## What is required
Go through the listing below and show each line that has the word "agent".

## Exercise material
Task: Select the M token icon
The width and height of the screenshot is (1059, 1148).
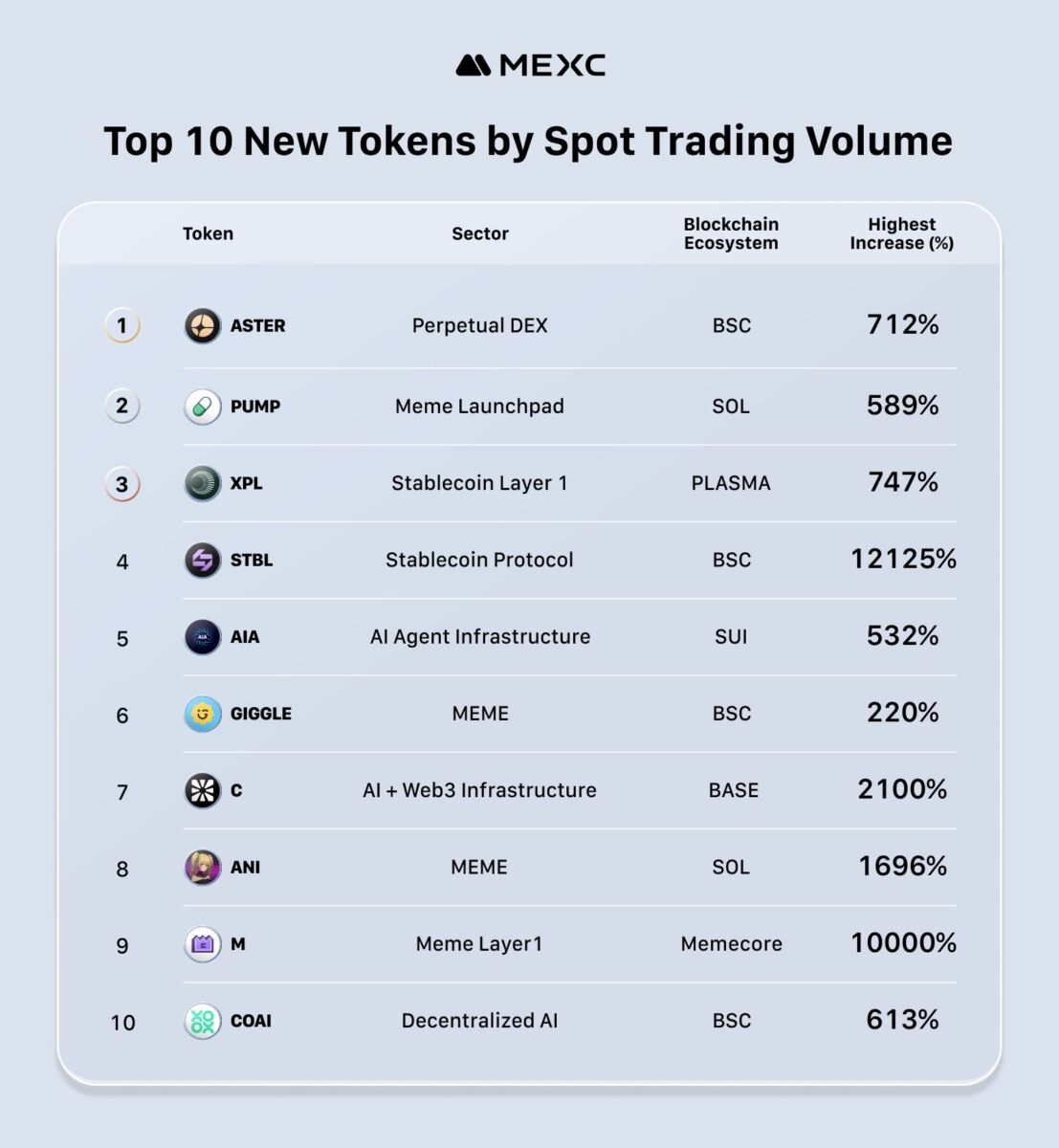Action: 203,944

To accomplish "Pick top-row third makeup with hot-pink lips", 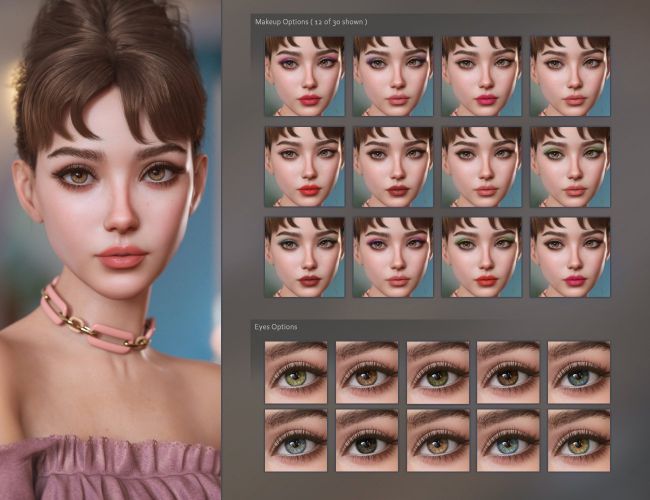I will 481,77.
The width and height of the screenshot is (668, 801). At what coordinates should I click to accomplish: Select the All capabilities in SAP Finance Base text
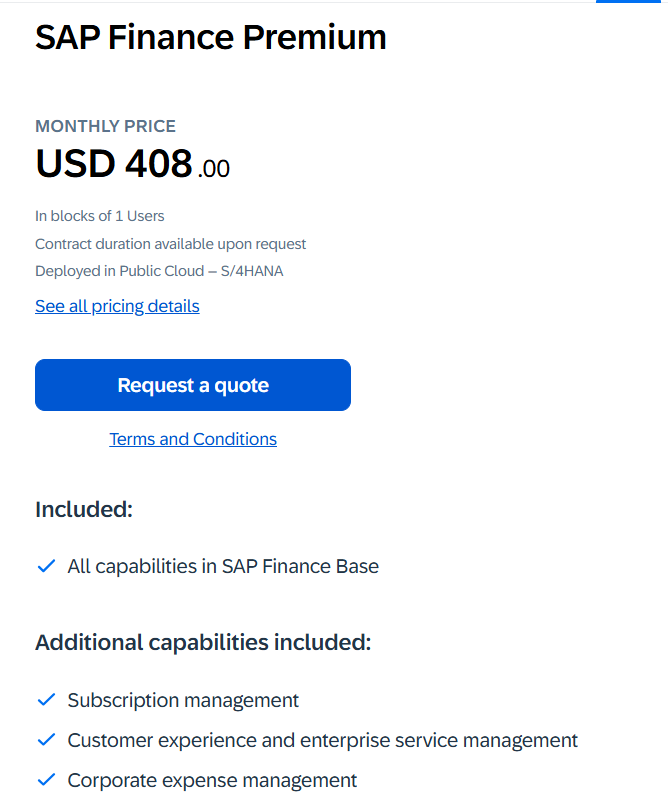coord(223,566)
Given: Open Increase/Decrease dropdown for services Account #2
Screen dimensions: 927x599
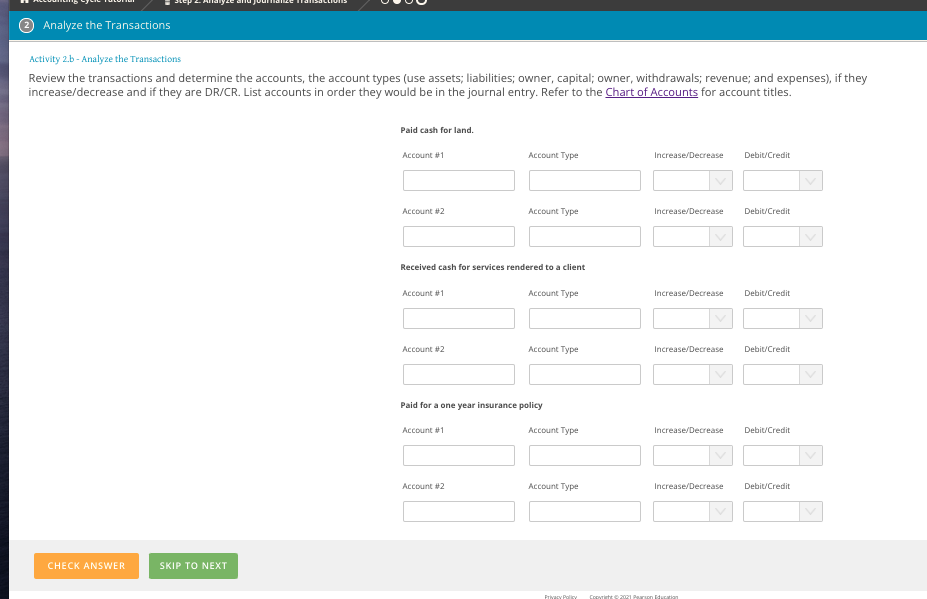Looking at the screenshot, I should click(x=692, y=374).
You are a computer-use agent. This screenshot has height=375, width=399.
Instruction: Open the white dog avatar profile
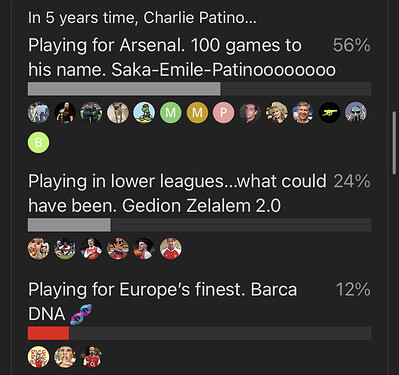[x=118, y=113]
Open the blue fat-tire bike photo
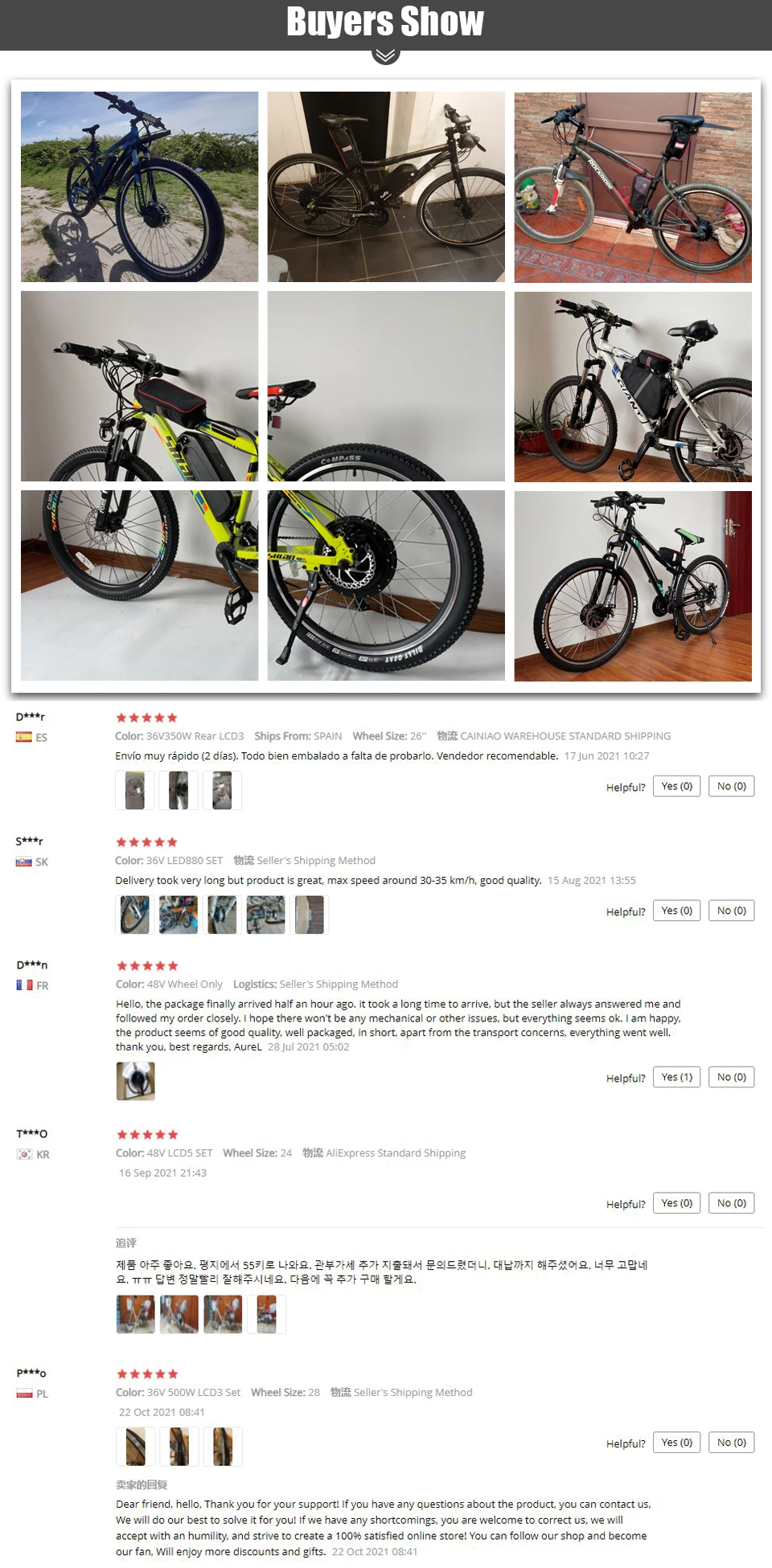Screen dimensions: 772x1568 tap(140, 186)
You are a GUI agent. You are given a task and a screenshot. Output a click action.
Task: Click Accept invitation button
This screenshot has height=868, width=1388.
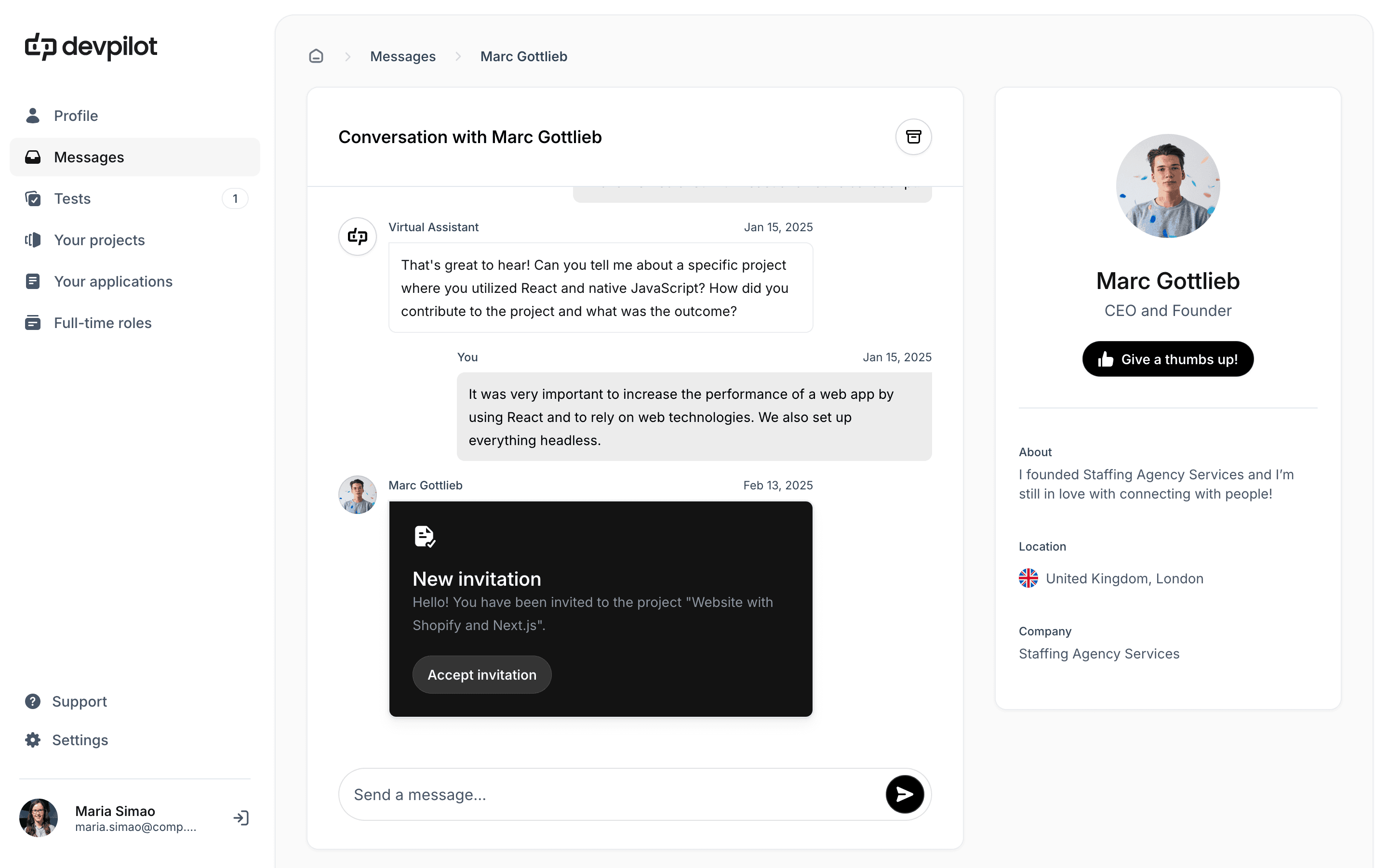(482, 674)
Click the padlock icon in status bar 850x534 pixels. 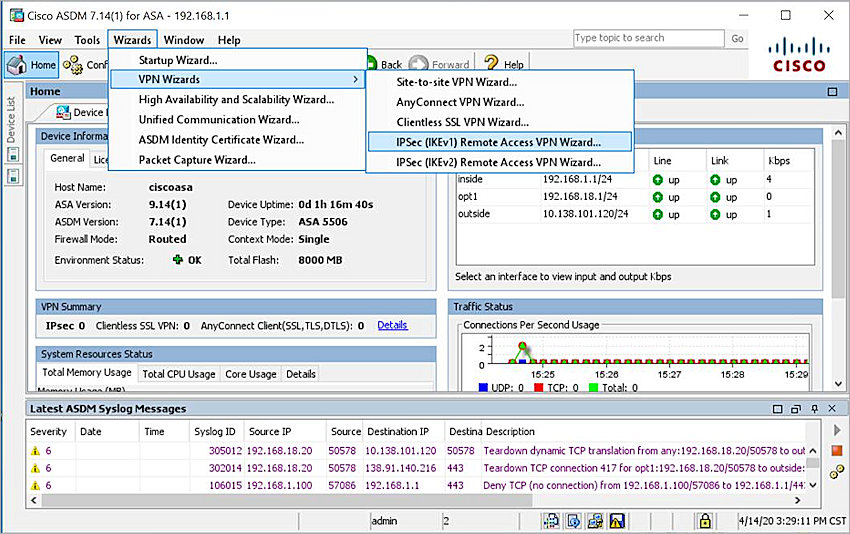(x=704, y=521)
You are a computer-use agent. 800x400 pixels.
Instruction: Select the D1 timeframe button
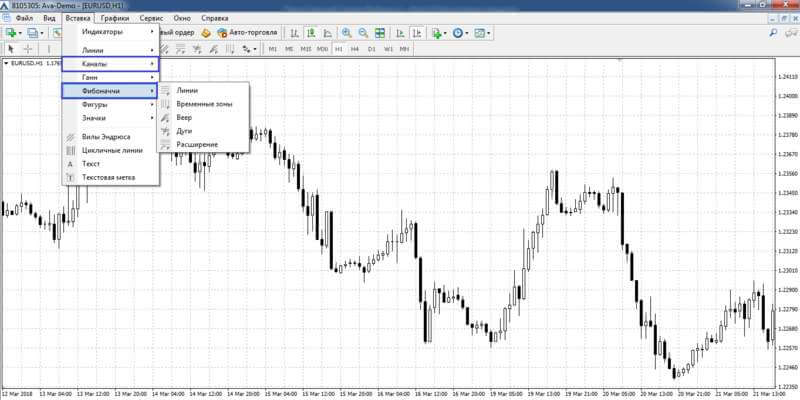371,49
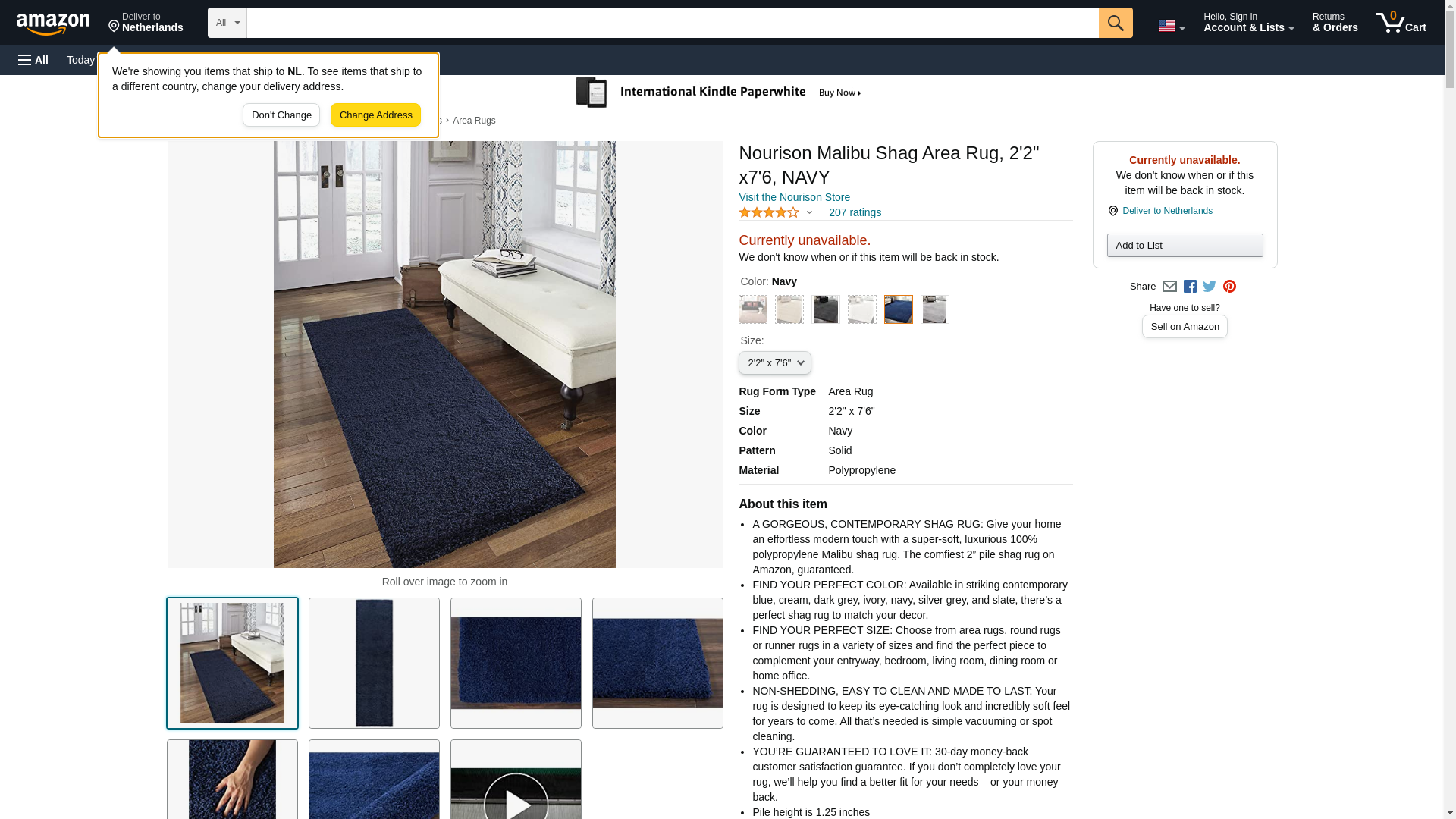Open the star rating breakdown popover

[775, 213]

## Exercise answer
You are a computer-use agent. This screenshot has height=375, width=399.
You are a GUI agent. You are given a task and a screenshot. Output a click action.
You are a computer-use agent. 800x400 pixels.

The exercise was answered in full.